Louisiana State Representative for Assumption Parish
- In office 1912–1916
- Preceded by: Henry A. LeBlanc
- Succeeded by: Clay J. Dugas Charles H. Munson

Personal details
- Born: August 29, 1886 Paincourtville Assumption Parish Louisiana, USA
- Died: July 8, 1955 (aged 68)
- Party: Democratic
- Spouse: Elmire Lafaye (married 1912-1955, his death)
- Relations: Sam A. LeBlanc III (grandson)
- Parent(s): Camille Dugas and Joseph E. LeBlanc
- Alma mater: Tulane University Tulane University School of Law
- Occupation: Lawyer and Judge

= Samuel A. LeBlanc I =

American judge (1886–1955)

Samuel Albert LeBlanc (August 29, 1886 – July 8, 1955) was a justice of the Louisiana Supreme Court from December 12, 1949 to December 31, 1954.

Born at Paincourtville, Assumption Parish, Louisiana, to Col.
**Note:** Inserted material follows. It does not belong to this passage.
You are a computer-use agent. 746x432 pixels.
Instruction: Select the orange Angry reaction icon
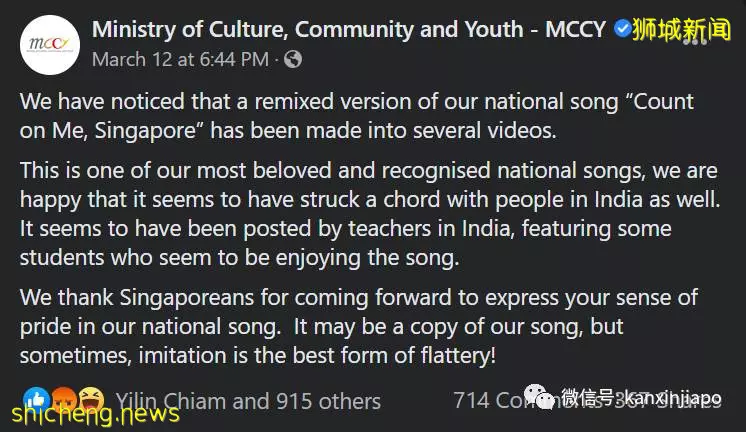pos(64,399)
Joseph E. LeBlanc and Camille (Dugas) LeBlanc, both natives of the same parish, and the latter being the daughter of Eloi F. X. Dugas, LeBlanc was the tenth of 11 children. He attended a private school in the locality in which he was born until attaining his eleventh year, when he entered Jefferson College, at Convent, Louisiana, graduating from that institution with the class of 1904. During the first year following his graduation he taught in Jefferson College, and during the next term at the Napoleonville school. During this time, as opportunity afforded, he also was reading law in the office of Marks & Wortham, at Napoleonville. Later he entered the law school of Tulane University, from which he received his J.D. in 1908. Shortly following his graduation he formed a professional partnership at Napoleonville and there began the practice of law under the firm name of Marks & LeBlanc. He was appointed by Governor Sanders as a member of the state board of public instruction, to fill an unexpired term. In 1912 he was elected to the Louisiana House of Representatives.
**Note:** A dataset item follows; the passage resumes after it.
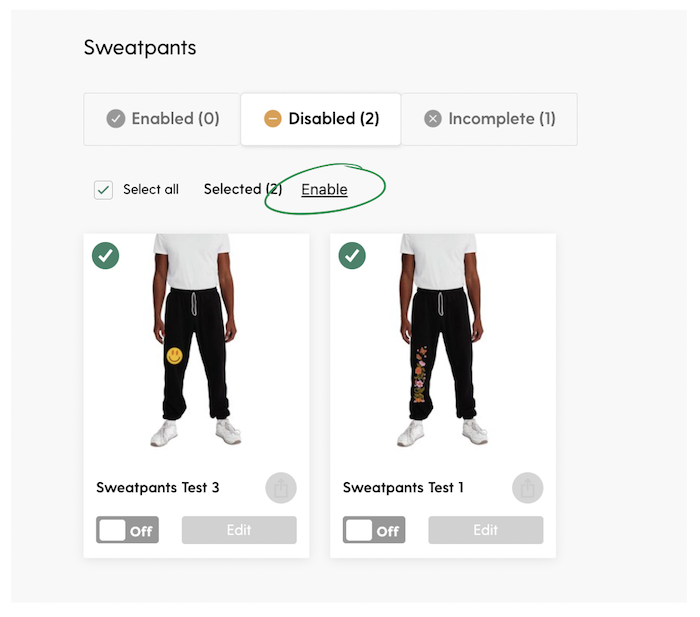The height and width of the screenshot is (617, 700).
Task: Open smiley sweatpants product image
Action: (196, 341)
From 1920 to 1929, LeBlanc was a judge of Louisiana's 23rd Judicial District Court, for Assumption, Ascension, and St. James parishes. LeBlanc was then appointed to a seat on the Louisiana Court of Appeal for the First Circuit vacated by the elevation of judge Paul Leche to the state supreme court. LeBlanc was thereafter reelected to the court of appeals, serving until his own election to the Louisiana Supreme Court in 1949, where he remained until December 31, 1954.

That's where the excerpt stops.